Когда опасность еще угрожала городу, магистрат вернул оружие горожанам и начал усиленную вербовку рекрутов. Но ландскнехты, видимо не желая даром получать жалованье, после окончания юнкерского разбойного карнавала пустились на грабежи, а безоружные крестьяне были не в силах оказать им сопротивление. Одна из ландскнехтских банд предприняла налет и на Оренбах.

Однажды в полдень загудел набатный колокол. Не доверяя миролюбию Ротенбурга, оренбахцы, с тех пор как вернулись из лесу, держали дозорного на колокольне. Почти вся деревня была в поле. Шла уборка ржи или, вернее, того, что уцелело от нее после свирепого опустошения, произведенного наемниками маркграфа Казимира. Вмиг мужчины с косами и вилами бросились в деревню. Хищная банда пыталась ворваться со стороны Ротенбурга, где еще не были восстановлены сожженные ворота и частокол. Нападавшие натолкнулись на упорное сопротивление. Остававшиеся в деревне, даже старики, подростки и женщины, при первом же ударе набата сорвали со стен оружие и бросились навстречу ландскнехтам. Прибежала и Кэте с отцовским копьем. Конц Гарт, который только что подавал с телеги Каспару и Кэте привезенные с гумна снопы, теперь, вооруженный вилами, дрался в первых рядах. Рядом с ним Кэте орудовала своим копьем не хуже любого парня, а Каспар все время прикрывал ее своим длинным мечом. Вендель Гайм и несколько стрелков, засев за колючей изгородью, открыли огонь из самопалов.

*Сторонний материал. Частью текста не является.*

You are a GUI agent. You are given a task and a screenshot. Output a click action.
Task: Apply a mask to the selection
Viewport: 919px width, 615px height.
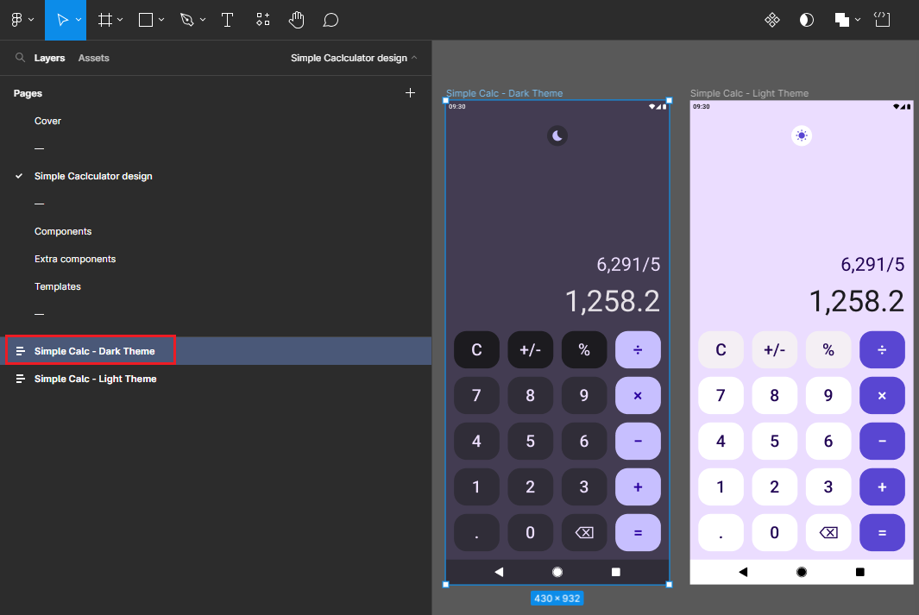click(806, 19)
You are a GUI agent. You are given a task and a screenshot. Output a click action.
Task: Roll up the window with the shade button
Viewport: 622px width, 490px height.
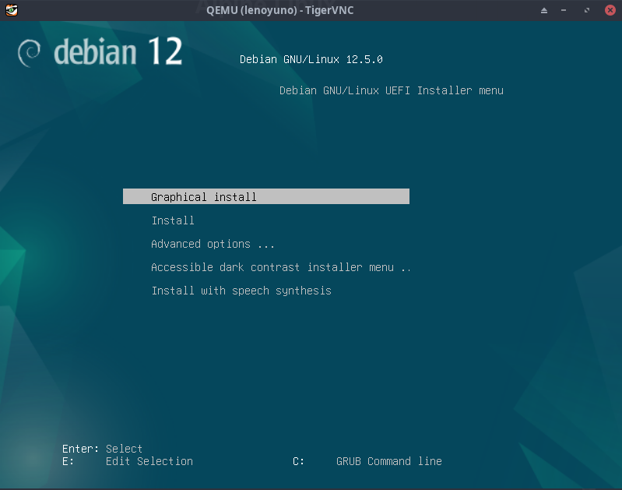545,10
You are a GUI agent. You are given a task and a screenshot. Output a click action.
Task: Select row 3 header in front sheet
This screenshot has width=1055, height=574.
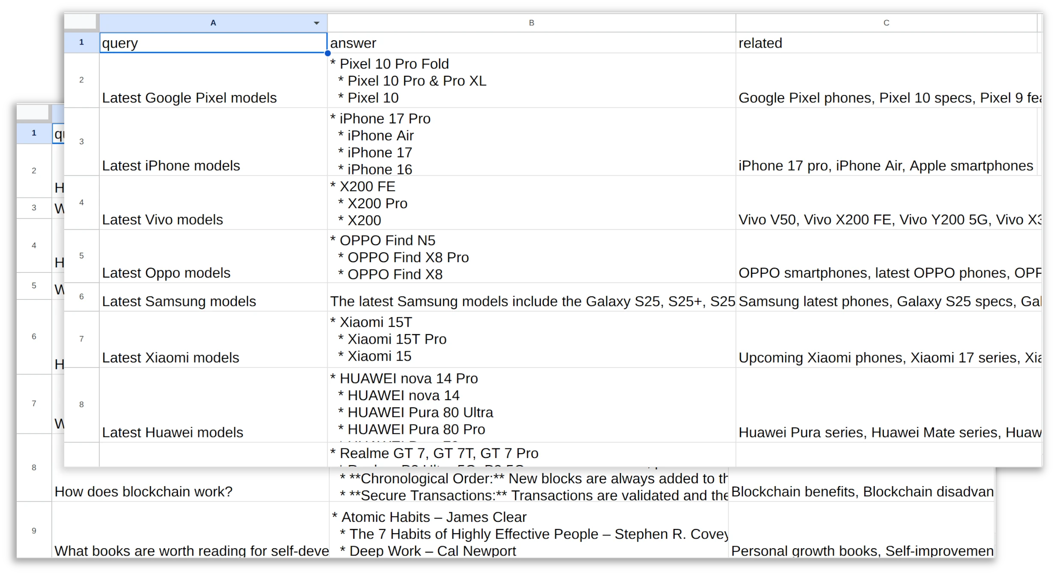81,142
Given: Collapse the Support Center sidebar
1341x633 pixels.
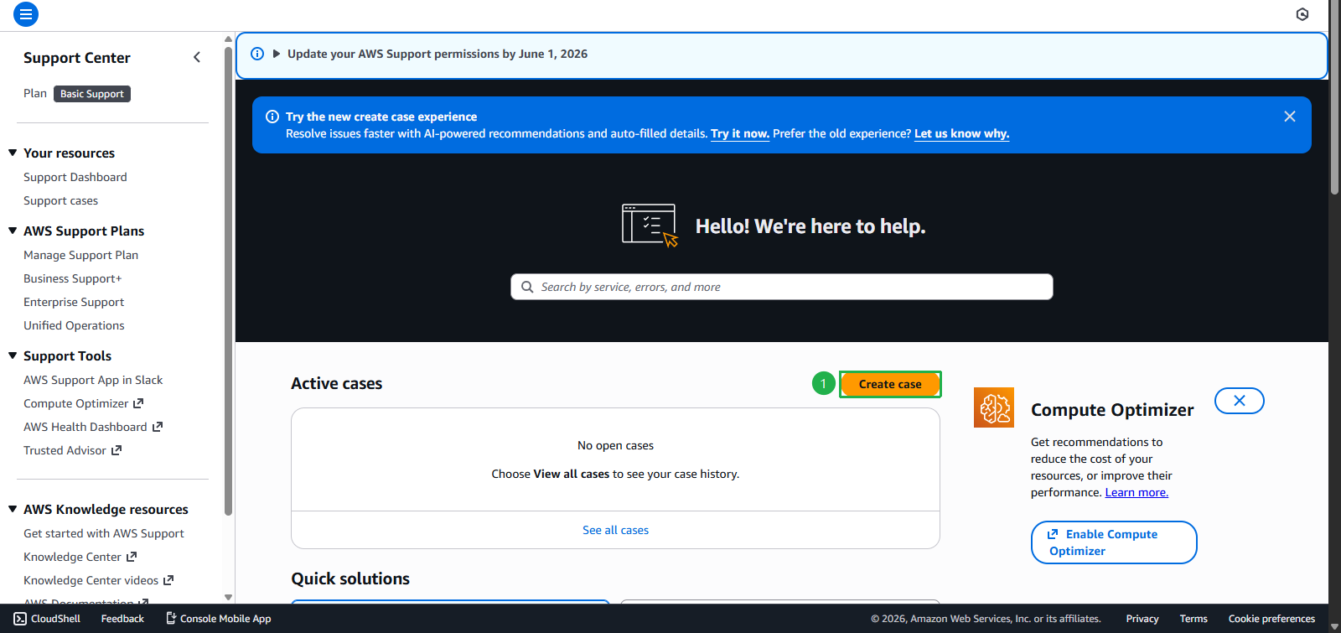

Рассвирепевшие ландскнехты с дикими криками устремились в пролом частокола, и, несмотря на всю бдительность Каспара, Кэте была на волосок от гибели, если бы Конц своими вилами не отразил направленное ей в грудь копье. В тот же миг, к величайшему счастью для оборонявшихся, прибежали с поля крестьяне с косами и вилами и ударили в тыл ландскнехтам, и те пустились наутек, потеряв несколько человек убитыми. Но и оренбахцы не обошлись без потерь. Широкий меч рассек голову Концу Гарту, когда он спас жизнь Кэте. Могила в родной деревне, откуда его выгнали господа, — вот все, что завоевал себе несчастный крепостной. Только взглядом Кэте успела отблагодарить умирающего.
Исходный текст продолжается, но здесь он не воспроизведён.